Lands have dried up. We have a problem of drinking water even though a river flows nearby. Because of our water bombs have been dropped on us from the air and many lives have been lost.
“The Seruwila area which was created only yesterday has now become a Divisional Secretary’s domain. This land of Eechilampattu gets its name from the deity Sembaha Nachiamman who came with her dual trident many centuries ago. It was a traditional Tamil village. Although the divisional secretary system was introduced a long time ago, Eechilampattu has been neglected and is administered directly by the Government Agent of Trincomalee. Last month when food and fuel were being brought here, the Police at Kantalai claimed that these were meant for the LTTE and confiscated them. It was after a court hearing that the provisions were brought here. It was under these circumstances that the Sinhalese experienced a water stoppage, but is something we have experienced for many decades. In neighbouring Serunuwara there is electricity even in the most out of the way places. But this ancient settlement of Eechillampattu has no electricity to this day. We have been penalised for many years and lost our livelihood because of many restrictions placed by the Government. Therefore from the very beginning Mavil Aru has been central to our struggle. From the very day these colonisation schemes were introduced, it has been a series of catastrophes for us. The water stoppage the Sinhalese have suddenly experienced is certainly one for deep regret. Have they thought about the water that has flowed through our lands for several centuries from which we are unable to realise any benefit to this day?
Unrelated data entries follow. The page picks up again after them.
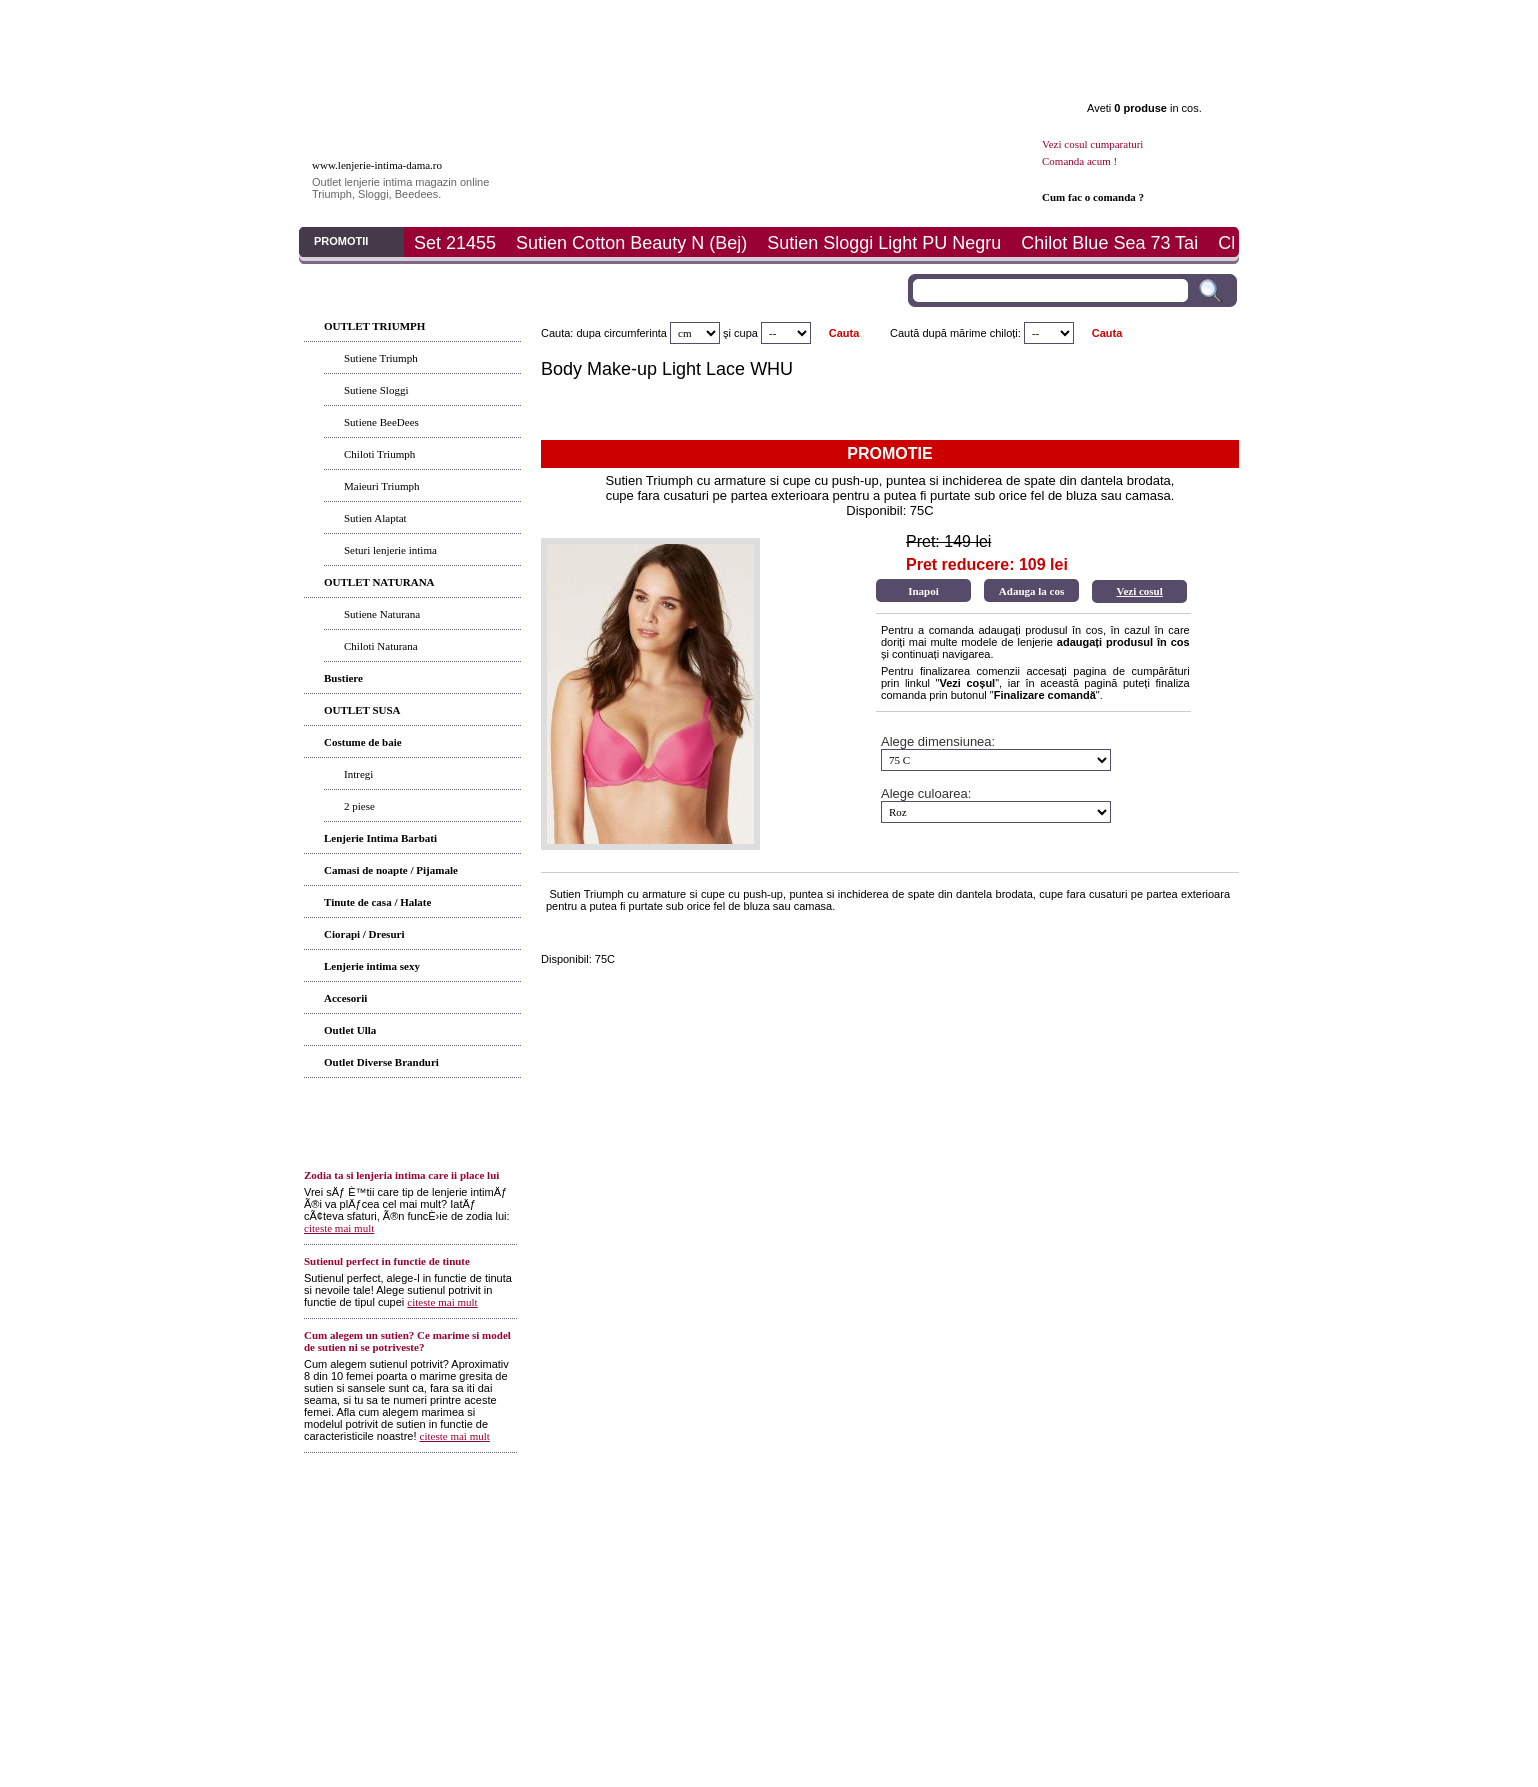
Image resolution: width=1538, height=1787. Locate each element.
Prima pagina (368, 21)
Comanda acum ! (1079, 161)
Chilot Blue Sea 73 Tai (1109, 243)
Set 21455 (455, 243)
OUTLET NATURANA (379, 582)
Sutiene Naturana (382, 614)
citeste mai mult (339, 1228)
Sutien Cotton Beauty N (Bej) (631, 243)
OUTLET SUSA (362, 710)
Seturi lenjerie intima (390, 550)
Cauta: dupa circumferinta (604, 333)
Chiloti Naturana (381, 646)
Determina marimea (761, 21)
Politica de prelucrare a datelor (1101, 1533)
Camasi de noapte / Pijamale (391, 870)
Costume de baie (363, 742)
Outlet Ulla (350, 1030)
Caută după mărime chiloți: (955, 333)
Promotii (1022, 21)
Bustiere (343, 678)
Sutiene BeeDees (381, 422)
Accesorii (345, 998)
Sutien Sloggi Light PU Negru (884, 243)
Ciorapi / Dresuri (364, 934)
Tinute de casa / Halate (377, 902)
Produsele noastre (415, 1533)
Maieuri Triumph (381, 486)
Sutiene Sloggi (376, 390)
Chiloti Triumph (379, 454)
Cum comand (537, 1533)
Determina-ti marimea (758, 1533)
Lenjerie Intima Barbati (380, 838)
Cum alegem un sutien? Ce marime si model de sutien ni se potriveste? (407, 1341)
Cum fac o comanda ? (1093, 197)
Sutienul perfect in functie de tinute (387, 1261)
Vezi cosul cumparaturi (1092, 144)
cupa (746, 333)
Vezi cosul (1139, 591)
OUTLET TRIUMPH (374, 326)
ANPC (873, 1533)
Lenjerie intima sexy (372, 966)
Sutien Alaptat (375, 518)
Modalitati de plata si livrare (638, 1533)
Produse (499, 21)
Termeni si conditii (708, 1509)
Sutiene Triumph (381, 358)
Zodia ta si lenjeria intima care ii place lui (401, 1175)
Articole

“A few months ago we were told that we would be given a water scheme through the ADB. That has not happened. The UNP MP Rajitha Senaratne came to our area. We told him about our problem with drinking water. He promised us tube wells. One well was drilled in Poonakari. The government was then taken over by President Chandrika and that was the end. Our own resources are ours only in dreams.” Having continued breathlessly, the elder ended his oration.
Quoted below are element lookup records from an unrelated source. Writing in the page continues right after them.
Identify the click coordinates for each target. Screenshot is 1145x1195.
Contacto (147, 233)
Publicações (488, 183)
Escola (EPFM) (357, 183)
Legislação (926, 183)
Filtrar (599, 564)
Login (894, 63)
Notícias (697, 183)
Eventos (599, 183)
A Tamil farmer from the Killiveddy Left Bank has this to say, “We were chased out of here in 1978 and lived as refugees in Pachchanoor for many years. We were resettled in 1993. In the last few months our dear ones have been shot and knifed in their paddy fields by the Army and Sinhalese home guards. We were displaced again to Eechilampattu, facing the prospect of further displacement. While the Allai scheme was being developed, because of the protest of our MP A. Thangathurai, we too were given some token settlements. It is now our fate to live as refugees.
“The Tamil village of Thirumangalai, whose Sivan temple was celebrated in verse in the ancient collection Thirukarasu now lies in ruin. The same area has acquired the new name Somapura. No one can go there. This is the fate inflicted on us by the Sinhalese settlements, which Mavil Aru made possible. We are now being told that even Tamils have been deprived of water by the closure the anicut. But we have been immeasurably distressed by this water for many decades.”
These stories of distress from the people are endless. It appears that the Mavil Aru dispute is the continuation of the same saga.